В это время в приемной появился Дроботун - представитель райисполкома, бессменный председатель всех комиссий по приемке зданий. Я его не видел месяца три. За это время он еще больше погрузнел, раздался в плечах, и его военный костюм, в котором он несколько лет назад вышел в отставку, уже расползался по швам. В руках он держал тяжелую от дождя плащ-палатку.
Дроботун кивнул мне и Сидоркину, потом посмотрел, что печатает Люся.
– Готово уже?
– спросил он.
– Сейчас будет готово,- ответила Люся.- Оценку поставим сейчас или потом сами напишете?
– Давай сейчас,- сказал Дроботун.- Чтобы не от руки. Официально. Пиши: "Здание принято с оценкой "хорошо".
– А может, оно сделано на "отлично"?
– спросила Люся.
– Такого не может быть,- уверенно сказал Дроботун.- На "отлично" Растрелли делал или Росси какой-нибудь. Сейчас все делают на "хорошо".
21
Вскоре пришли еще двое - члены приемочной комиссии. Санинспектор, маленький, худой человек с впалой грудью и золотыми зубами, и представитель райкома комсомола, какой-то студент. Должен был прийти еще один представитель от какой-то общественной организации, но Дроботун его дожидаться не стал.
– Ладно,- сказал он,- захотят - потом подойдут. Праздник на носу, жена велела продуктов купить.
– Мне бы тоже поскорей,- откровенно сказал санинспектор.- Костюм надо взять из химчистки.
Студенту, видно, ничего не надо было, он промолчал.

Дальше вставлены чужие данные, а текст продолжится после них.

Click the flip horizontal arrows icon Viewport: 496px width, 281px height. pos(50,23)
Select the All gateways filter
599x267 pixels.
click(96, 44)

Мы вышли на улицу. Дождя не было, но он мог вот-вот пойти; низкие тучи неслись над землей. Было холодно. На пустыре глинистая почва размокла, пришлось идти в обход по асфальту. Дроботун в развевающейся плащ-палатке шел впереди, глядя под ноги и осторожно огибая сиреневые от машинного масла лужи. Я смотрел на его чистые ботинки с войлочным верхом и подумал, что Силаев был прав: ботинки председатель комиссии пачкать не захочет.
Мы подошли к дому и остановились. Плотники уже разобрали забор, дом виден был от дороги, он блестел свежей краской и вымытыми окнами.
– Снаружи вроде бы ничего,- сказал Дроботун,- посмотрим, как-то там внутри.
– А это что?
– показывая пальцем на стены, спросил студент, который до сих пор молчал.
– Где?
– спросил Дроботун.
– А вон трещина. Выходит, не успели построить дом, а он уже треснул.
Мы не сразу поняли, в чем дело, а когда поняли, Дроботун переглянулся с санинспектором, и оба они снисходительно улыбнулись.
– Это не трещина,- мрачно сказал я.- Это осадочный шов.